It seemed an age to the watchers before a black spot appeared suddenly beyond the foaming line of breakers. There was a general shout of "There he is!" But they had scarce time to note the position of the swimmer when he again disappeared. Again and again he came up, each time rapidly decreasing the distance between himself and the shipwrecked vessel, and keeping his head above the waves for a few seconds only at each appearance.

The people in the vessel were watching the progress of the lad with attention and interest even greater than was manifested by those on shore, and as he approached the ship, which already showed signs of breaking up, a line was thrown to him. He caught it, but instead of holding on and being lifted to the ship, he fastened the light rope which he had brought out to it, and made signs to them to haul.

"Fasten a thicker rope to it," he shouted, "and they will haul it in from the shore." It would have been no easy matter to get on board the ship; so, having done his work, the lad turned to make his way back to the shore. A thick rope was fastened at once by those of the crew who still remained on the deck of the vessel to the lighter one, and those on shore began to pull it rapidly in, but ere the knotted joint reached the shore a cry from all gathered on the beach showed that the brave attempt of the "Otter" had been useless. A tremendous sea had struck the ship, and in a moment it broke up, and a number of floating fragments alone showed where a fine vessel had a few minutes before floated on the sea.

The lad paused in his course toward the shore, and, looking round, endeavored to face the driving wind and spray in hopes that he might see among the fragments of the wreck some one to whom his assistance might be of use. For a time he could see no signs of a human being among the floating masses of wreck, and indeed he was obliged to use great caution in keeping away from these, as a blow from any of the larger spars might have been fatal. Presently close to him he heard a short muffled bark, and looking round saw a large dog with a child in its mouth. The animal, which was of the mastiff breed, appeared already exhausted. The "Otter" looked hastily round, and seeing a piece of wreck of suitable size he seized it, and with some difficulty succeeded in bringing it close to the dog. Fortunately the spar was a portion of one of the yards, and still had a quantity of rope connected to it. He now took hold of the child's clothes, the dog readily yielding up the treasure he had carried, seeing that the new-comer was likely to afford better assistance than himself. In a few moments the child was fastened to the spar, and the "Otter" began steadily to push it toward the shore, the dog swimming alongside, evidently much relieved at getting rid of his burden. When he neared the line of breakers the lad waved his hand as a sign to them to prepare to rush forward and lend a hand when the spar approached. He then paddled forward quietly, and keeping just outside the line of the breakers waved to those on shore to throw, if possible, a rope. Several attempts were made to hurl a stone, fastened to the end of a light line, within his reach.

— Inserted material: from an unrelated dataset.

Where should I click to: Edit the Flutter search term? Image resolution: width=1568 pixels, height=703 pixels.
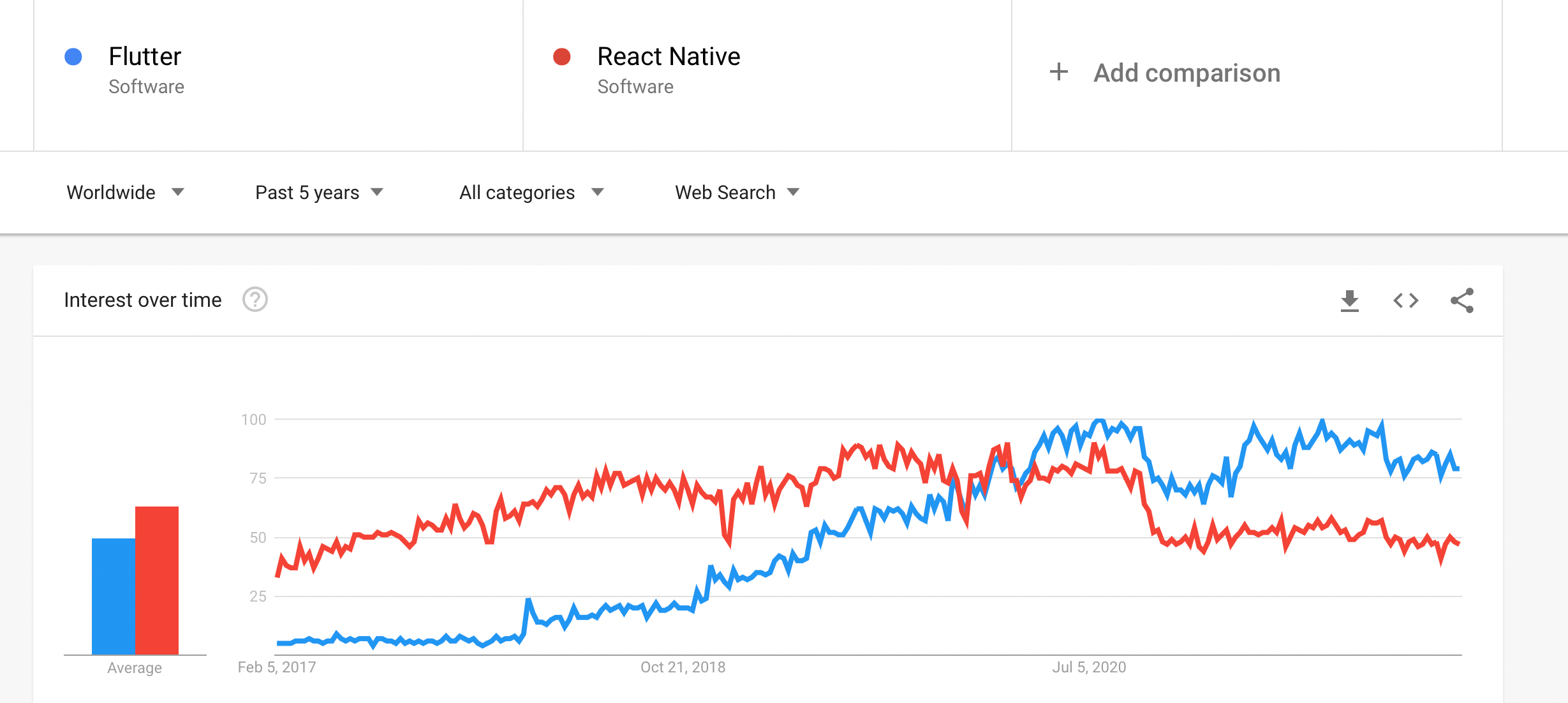[x=145, y=56]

After many failures he at last caught the line. This he fastened to the spar, and signalled to those on shore to pull it in, then side by side with the dog he followed. Looking round behind him he watched a great breaker rolling in, and, as before, dived as it passed over his head, and rode forward on the swell toward the shore. Then there was a desperate struggle: at one moment his feet touched the ground, at another he was hauled back and tossed into the whirling sea; sometimes almost losing his consciousness, but ever keeping his head cool and striving steadily to make progress. Several times he was dashed against the beach with great force, and it was his knowledge that the only safe way of approaching shore through a heavy surf is to keep sideways to the waves, and allow them to roll one over and over, that he escaped death—for had he advanced straight toward the shore the force of the waves would have rolled him heels-overhead, and would almost certainly have broken his neck.

At last, just as consciousness was leaving him, and he thought that he could struggle no more, a hand grasped his arm. The fishermen, joining hand in hand, had gone down into the surf, and after many ineffectual efforts had at last seized him as a retiring wave was carrying him out again for the fifth time. With the consciousness of rescue all feeling left him, and it was some minutes before he recovered his senses. His first question was for the safety of the child on the spar, and he was glad to hear that it had come to shore without hurt. The dog, too, had been rolled up the beach, and seized before taken off again, but had broken one of its legs.

The "Otter" was soon on his feet again, and saying, "I must make my way home, they will be alarmed about me," was about to turn away when a group of gentlemen standing near advanced.

"You are a fine lad," one of them said to him. "A fine lad, and an honor to the south of Devonshire. My name is Francis Drake, and if there be aught that I can do for you, now or hereafter, I shall be glad indeed to do my utmost for so gallant a youth as yourself."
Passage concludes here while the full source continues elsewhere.